PROMPT: Review the material and extract every line in which the word "button" occurs.

TASK DATA:
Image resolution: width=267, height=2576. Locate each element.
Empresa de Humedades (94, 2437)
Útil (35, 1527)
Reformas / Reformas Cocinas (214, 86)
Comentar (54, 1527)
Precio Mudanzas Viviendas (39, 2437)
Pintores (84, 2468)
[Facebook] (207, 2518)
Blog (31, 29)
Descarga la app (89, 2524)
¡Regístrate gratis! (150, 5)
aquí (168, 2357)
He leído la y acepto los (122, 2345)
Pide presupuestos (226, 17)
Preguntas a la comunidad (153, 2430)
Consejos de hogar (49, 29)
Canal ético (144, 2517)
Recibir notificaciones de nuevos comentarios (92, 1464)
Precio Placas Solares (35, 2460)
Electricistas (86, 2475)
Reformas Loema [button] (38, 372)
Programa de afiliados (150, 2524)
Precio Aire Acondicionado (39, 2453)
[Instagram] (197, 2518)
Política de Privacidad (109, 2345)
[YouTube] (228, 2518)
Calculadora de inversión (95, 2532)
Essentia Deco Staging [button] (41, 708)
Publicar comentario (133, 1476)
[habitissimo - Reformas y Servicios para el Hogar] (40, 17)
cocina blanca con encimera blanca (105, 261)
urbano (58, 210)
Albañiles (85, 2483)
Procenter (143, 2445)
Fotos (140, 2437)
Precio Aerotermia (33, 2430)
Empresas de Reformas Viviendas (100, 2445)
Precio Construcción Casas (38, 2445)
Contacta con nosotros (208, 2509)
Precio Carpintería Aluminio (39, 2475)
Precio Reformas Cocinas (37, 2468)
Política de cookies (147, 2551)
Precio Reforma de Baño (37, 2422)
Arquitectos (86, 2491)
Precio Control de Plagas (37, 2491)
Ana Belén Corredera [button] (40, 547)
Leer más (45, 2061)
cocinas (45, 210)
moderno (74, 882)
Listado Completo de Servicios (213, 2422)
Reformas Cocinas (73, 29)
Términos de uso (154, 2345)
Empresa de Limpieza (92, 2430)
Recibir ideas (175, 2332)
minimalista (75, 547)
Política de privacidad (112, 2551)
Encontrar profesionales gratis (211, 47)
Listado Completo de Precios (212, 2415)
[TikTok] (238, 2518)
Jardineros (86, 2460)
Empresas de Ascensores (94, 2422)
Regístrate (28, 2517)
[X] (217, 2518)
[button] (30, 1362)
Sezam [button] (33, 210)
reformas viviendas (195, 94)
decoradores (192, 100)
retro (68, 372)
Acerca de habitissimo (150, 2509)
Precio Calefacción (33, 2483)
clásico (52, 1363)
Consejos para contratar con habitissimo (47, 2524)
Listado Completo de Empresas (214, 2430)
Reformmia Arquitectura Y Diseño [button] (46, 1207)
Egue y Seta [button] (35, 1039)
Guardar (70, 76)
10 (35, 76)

RESULT OF THIS TASK:
Reformas Loema [button] (38, 372)
Essentia Deco Staging [button] (41, 708)
Ana Belén Corredera [button] (40, 547)
[button] (30, 1362)
Sezam [button] (33, 210)
Reformmia Arquitectura Y Diseño [button] (46, 1207)
Egue y Seta [button] (35, 1039)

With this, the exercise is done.